最简单的方法是递归:
Make [[A]] list
Insert new item in all possible places -
before current sublists
between all sublists
after current sublists
into every sublist
例如,list [[B][A]] 生成 5 个带有项目 C 的新列表 - 插入 C 的位置是:
[ [B] [A] ]
^ ^ ^ ^ ^
三个二级列表[[A],[B]], [[B],[A]], [[A,B]]产生5+5+3=13个三级列表。
替代方式:
生成从 1...1 到 1..n 的所有 n 长度非递减序列,并为每个序列生成唯一的排列。

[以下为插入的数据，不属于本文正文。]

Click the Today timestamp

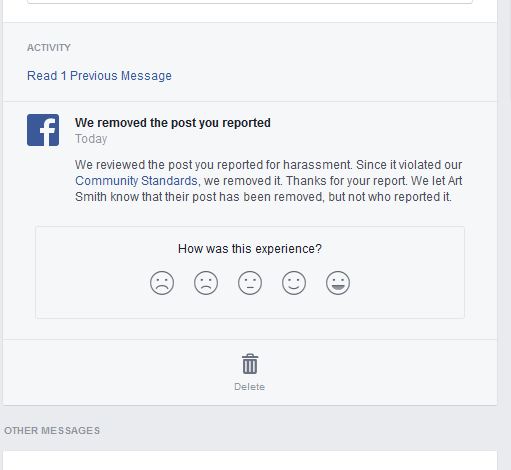pos(91,139)
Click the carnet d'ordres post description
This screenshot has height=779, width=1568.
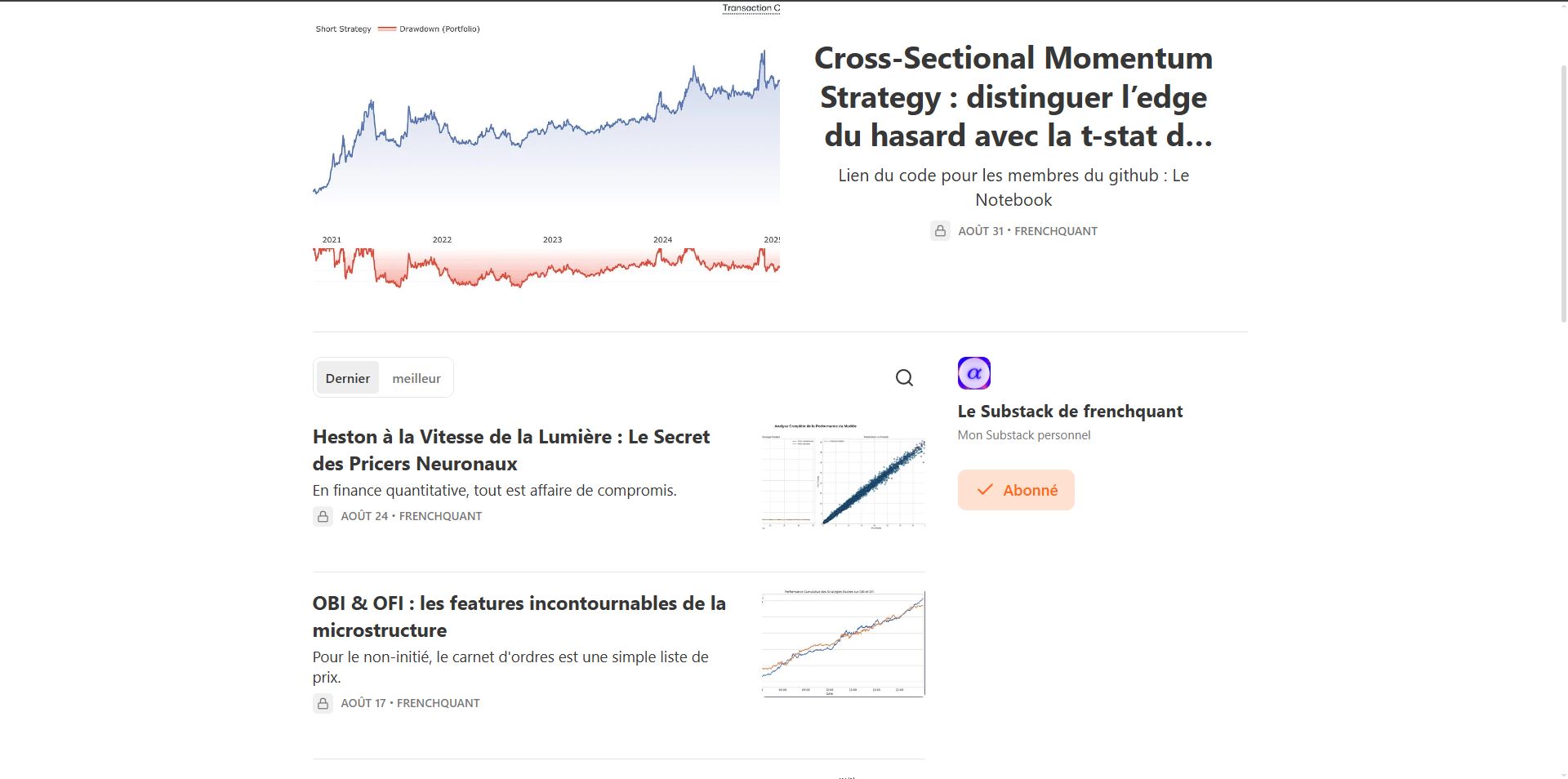pos(510,666)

这些排列的值对应于每个项目的桶号。例如,122 序列给出了对应于分布的 3 个排列:
1 2 2 [1],[2, 3]
2 1 2 [2],[1, 3]
2 2 1 [3],[1, 2]
在任何情况下,分布的数量都会迅速增加(有序的贝尔号码1, 3, 13, 75, 541, 4683, 47293, 545835, 7087261, 102247563...)

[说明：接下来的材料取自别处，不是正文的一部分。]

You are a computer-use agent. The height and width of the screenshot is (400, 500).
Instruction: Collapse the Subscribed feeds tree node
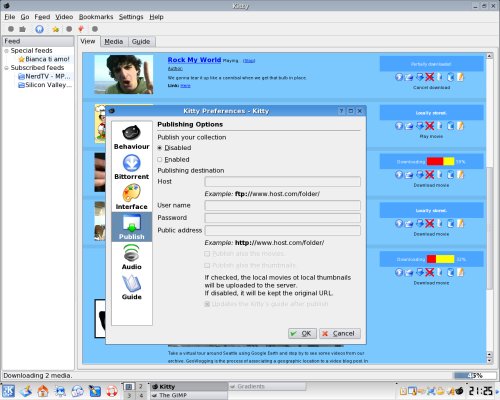6,68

在 Delphi 中实现迭代方法(在ideone 上与 FP 兼容的完整代码)
procedure GenDistributions(N: Integer);
var
seq, t, i, mx: Integer;
Data: array of Byte;
Dist: TBytes2D;
begin
SetLength(Data, N);
//there are n-1 places for incrementing
//so 2^(n-1) possible sequences
for seq := 0 to 1 shl (N - 1) - 1 do begin
t := seq;
mx := 0;
Data[0] := mx;
for i := 1 to N - 1 do begin
mx := mx + (t and 1); //check for the lowest bit
Data[i] := mx;
t := t shr 1;
end;
//here Data contains nondecreasing sequence 0..mx, increment is 0 or 1
//Data[i] corresponds to the number of sublist which item i belongs to
repeat
Dist := nil;
SetLength(Dist, mx + 1); // reset result array into [][][] state
for i := 0 to N - 1 do
Dist[Data[i]] := Dist[Data[i]] + [i]; //add item to calculated sublist
PrintOut(Dist);
until not NextPerm(Data); //generates next permutation if possible
end;
现在是 Python 递归实现 (ideone)
import copy
cnt = 0
def ModifySublist(Ls, idx, value):
res = copy.deepcopy(Ls)
res[idx].append(value)
return res
def InsertSublist(Ls, idx, value):
res = copy.deepcopy(Ls)
res.insert(idx, [value])
return res
def GenDists(AList, Level, Limit):
global cnt
if (Level==Limit):
print( AList)
cnt += 1
else:
for i in range(len(AList)):
GenDists(ModifySublist(AList, i, Level), Level + 1, Limit)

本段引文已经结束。